Re-evaluation is required 2-4 days after the change of treatment, and those who are effective continue the relevant treatment until discontinuation; if the change of medication is still ineffective, it is necessary to review the lung CT and other examinations, and strengthen the etiological examination, because with the prolongation of granulocytopenia and the application of broad-spectrum antimicrobial agents, mixed infections increase, which can be both a mixture of multiple bacteria and a mixture of bacteria, fungi, viruses and tuberculosis. At this time, antifungal drugs should be added, and azoles, echinocandins or polyenes can be used according to the patient’s condition, but if a clinical diagnosis of Aspergillus infection is proposed, voriconazole is preferable. The need to remove the central venous placement should be considered along with the active search for the foci of infection and the pathogenic microorganisms.
(3) About step-down: Patients with granulomatous deficiency complicated by infectious fever mostly have unknown foci of infection and pathogenic microorganisms, how to step down is a noteworthy issue, and inappropriate step-down treatment has the risk of lethal infection. Although broad-spectrum antibiotic treatment of granulomatous fever with infectious fever has the risk of causing dysbiosis that leads to multiple infections and inducing drug-resistant bacteria, in general, granulomatous fever with unknown cause of fever should not be routinely step-down to antimicrobials, and step-down therapy is usually limited to patients with a clear pathogenic microorganism or site of infection. For example, G- bacteria producing ESBLs need to be treated with carbapenems, while carbapenemase-producing bacteria need to be treated with polymyxin or tigecycline instead; G+ cocci need to be treated with vancomycin or linezolid if they are methicillin-resistant Staphylococcus aureus, while vancomycin-resistant enterococci need to be treated with linezolid.

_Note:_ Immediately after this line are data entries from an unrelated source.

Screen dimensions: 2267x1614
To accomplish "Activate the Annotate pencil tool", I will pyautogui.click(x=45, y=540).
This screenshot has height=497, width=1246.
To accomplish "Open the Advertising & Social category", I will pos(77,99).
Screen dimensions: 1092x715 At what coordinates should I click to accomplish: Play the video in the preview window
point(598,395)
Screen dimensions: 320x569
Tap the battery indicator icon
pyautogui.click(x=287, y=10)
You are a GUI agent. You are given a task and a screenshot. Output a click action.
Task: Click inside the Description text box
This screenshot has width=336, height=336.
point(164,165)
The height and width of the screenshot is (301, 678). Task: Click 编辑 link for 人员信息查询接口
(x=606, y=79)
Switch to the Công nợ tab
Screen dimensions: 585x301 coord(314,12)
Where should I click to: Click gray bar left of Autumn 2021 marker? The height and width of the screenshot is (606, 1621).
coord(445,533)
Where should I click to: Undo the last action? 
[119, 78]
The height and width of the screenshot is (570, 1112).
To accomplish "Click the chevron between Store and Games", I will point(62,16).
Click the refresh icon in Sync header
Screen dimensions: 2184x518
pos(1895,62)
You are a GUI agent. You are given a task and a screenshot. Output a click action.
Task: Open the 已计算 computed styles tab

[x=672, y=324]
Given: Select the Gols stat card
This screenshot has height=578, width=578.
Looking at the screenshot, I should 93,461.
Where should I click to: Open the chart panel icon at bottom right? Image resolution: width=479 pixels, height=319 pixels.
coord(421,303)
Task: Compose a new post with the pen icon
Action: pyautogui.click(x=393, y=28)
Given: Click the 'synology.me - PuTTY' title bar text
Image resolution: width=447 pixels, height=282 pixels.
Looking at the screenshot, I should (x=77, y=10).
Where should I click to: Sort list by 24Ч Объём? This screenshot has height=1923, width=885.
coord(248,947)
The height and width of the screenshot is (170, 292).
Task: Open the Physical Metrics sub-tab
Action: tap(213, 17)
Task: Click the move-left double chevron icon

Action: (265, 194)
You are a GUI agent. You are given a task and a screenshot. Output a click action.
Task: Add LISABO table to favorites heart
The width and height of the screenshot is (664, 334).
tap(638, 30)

Therefore, patients with granulocyte deficiency complicated by infection should be evaluated for their condition as soon as possible before treatment and examined for possible sites of infection and tested for pathogenic organisms. Antimicrobial therapy should be administered early, promptly, and reasonably based on the epidemiology of local bacteria, and the efficacy should be judged promptly after 2-4 days to decide how to adjust the treatment. Patients with evidence of pathogenesis or foci of infection may be treated in descending steps as appropriate; in the case of unexplained fever, anti-infective therapy is administered until temperature is normal for 3 days and granulocytes are above 0.5 × 109/L.